Now you can say ‘Let’s just buy polyester T-shirts instead of cotton ones.’ Sounds like a decent solution. Indeed, when the green movement has arisen, many mass-market shops have picked up the trend of being eco-friendly.

You can see the hoodies and T-shirts with the phrases ‘LET’S SAVE THE PLANET,’ or ‘WE DON’T HAVE A PLANET B’ in almost every clothes store. You think cool; finally, the fashion industry has become aware of the harm they cause to the environment.

 How Vegan Is Your T-shirt?

But aren’t the T-shirts they sell made of polyester? In most cases, yes. A cheap material, albeit not a very high-quality one. Sorry to disappoint you, but polyester is a polymer, the same as plastic. Can you imagine someone buying a plastic bottle saying ‘let’s save the planet?’ -Neither do I.

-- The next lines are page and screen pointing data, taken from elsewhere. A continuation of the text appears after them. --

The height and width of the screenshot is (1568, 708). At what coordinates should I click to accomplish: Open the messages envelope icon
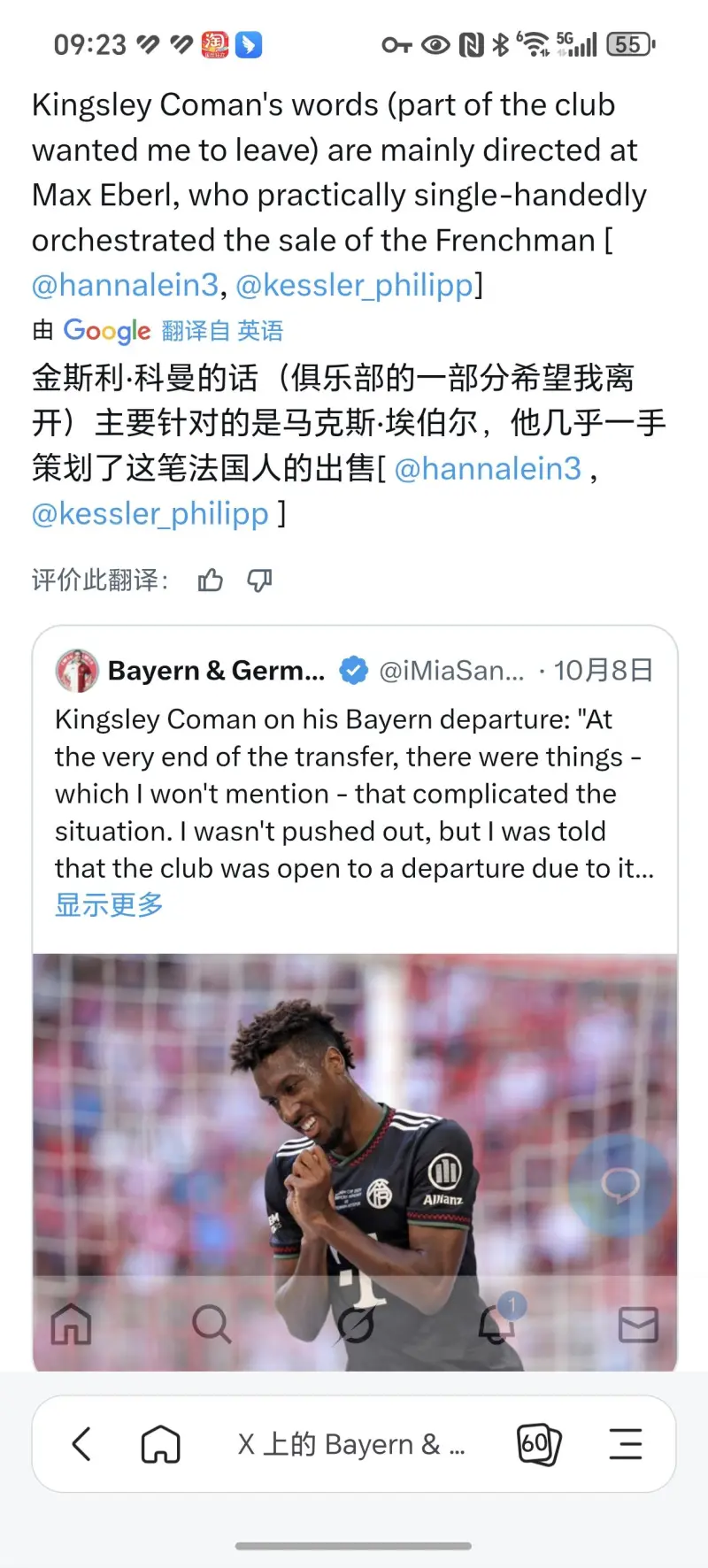click(638, 1325)
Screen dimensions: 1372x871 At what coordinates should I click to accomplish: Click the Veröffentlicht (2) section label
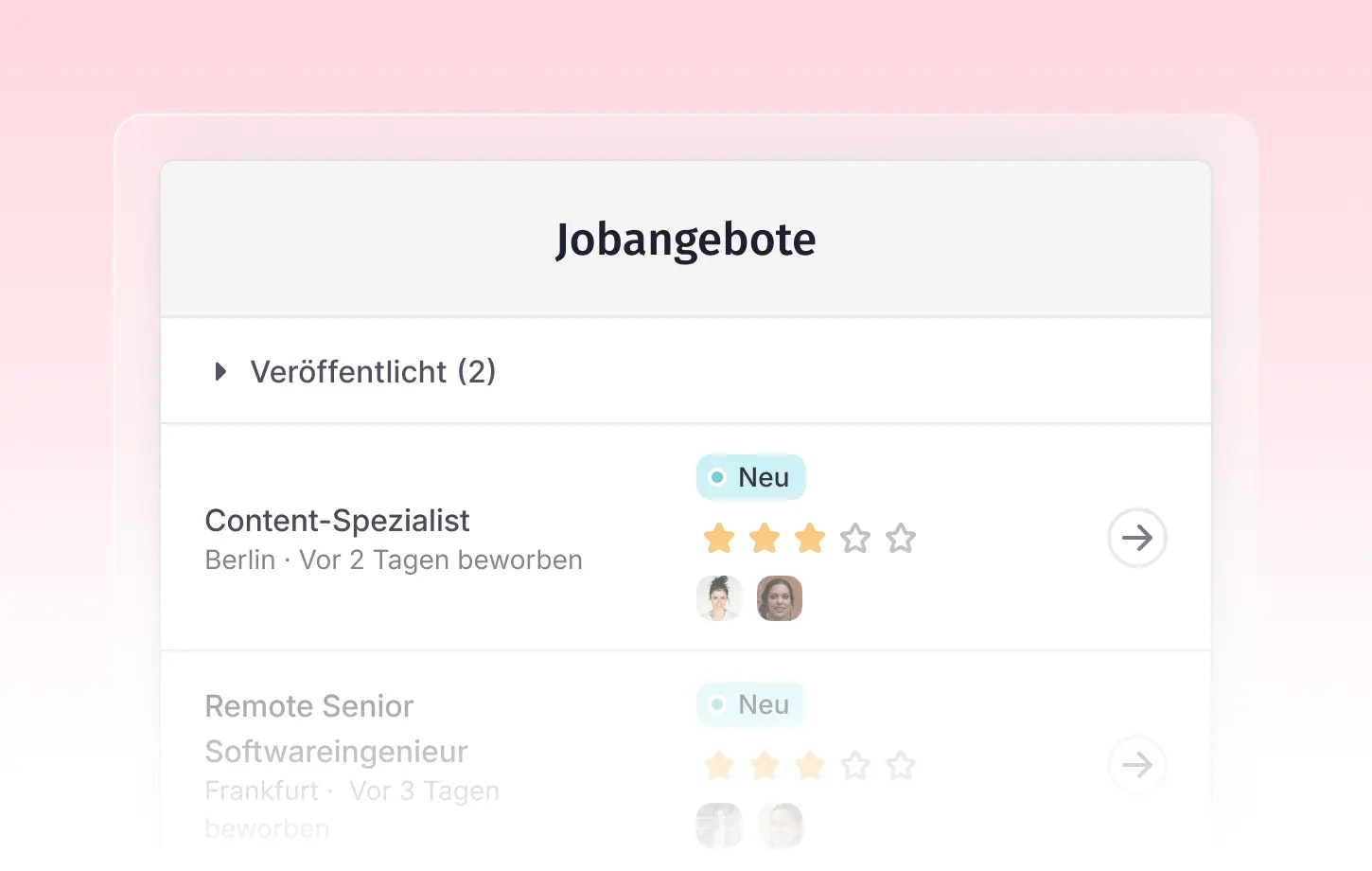pyautogui.click(x=373, y=371)
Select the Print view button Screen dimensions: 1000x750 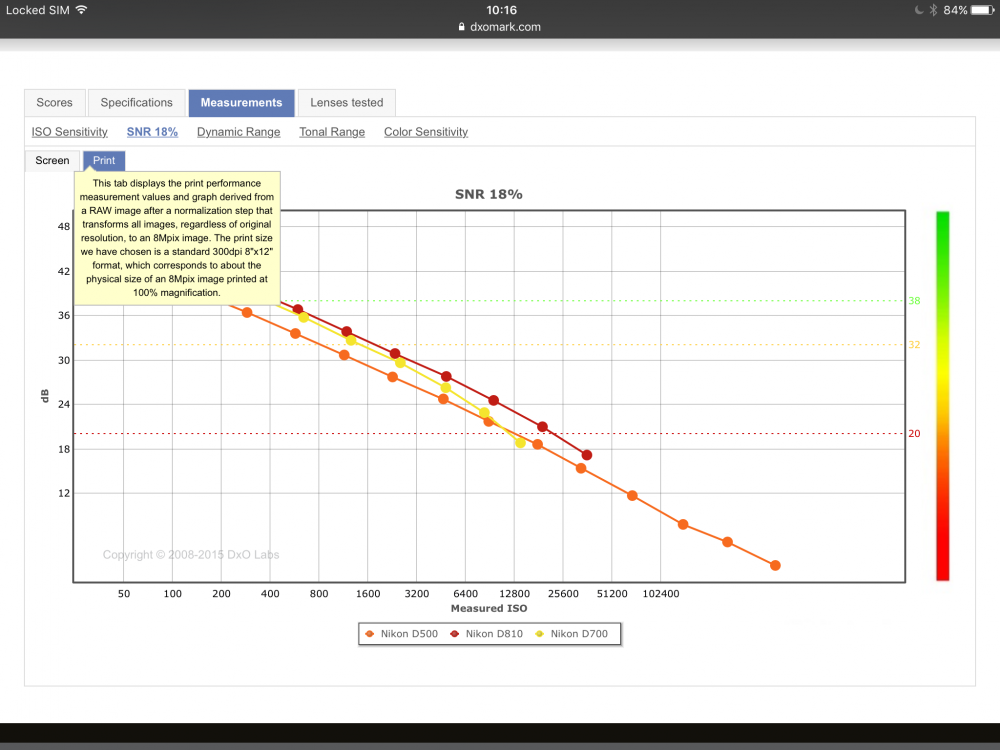click(104, 161)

The polyester T-shirt you buy will not serve you for a long time. It will end up in the garbage in a couple of months, polluting the environment. And you don’t have to throw your clothes away in order to pollute. It’s enough to…wash it.

When you wash polyester, nylon, acrylic clothes, the microplastics from them leach into the water. Eventually, this contributes to the pollution of the ocean.

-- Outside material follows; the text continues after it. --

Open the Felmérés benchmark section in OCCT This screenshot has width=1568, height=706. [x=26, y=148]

No matter whether cotton or polyester, the amount of energy, fuel, labour wasted on the production and shipment of a T-shirt is incomprehensible. And every time you click ‘add to the cart’ or go to a fitting room with a fresh pile of clothes, you create a vast need for the clothes being produced. 

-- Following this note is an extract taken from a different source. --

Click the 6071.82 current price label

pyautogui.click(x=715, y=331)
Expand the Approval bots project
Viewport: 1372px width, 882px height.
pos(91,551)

Make wise choices when it comes to clothes. Don’t let yourself get deceived by someone’s cunning marketing strategy. Always buy the things that will bring you pleasure for years, not for seconds.

The price you pay for a T-shirt is not 15 dollars; it’s our common future and the future of those whom we’ll bring to this world. Let’s make the Earth a nice place to live together for us and for future generations.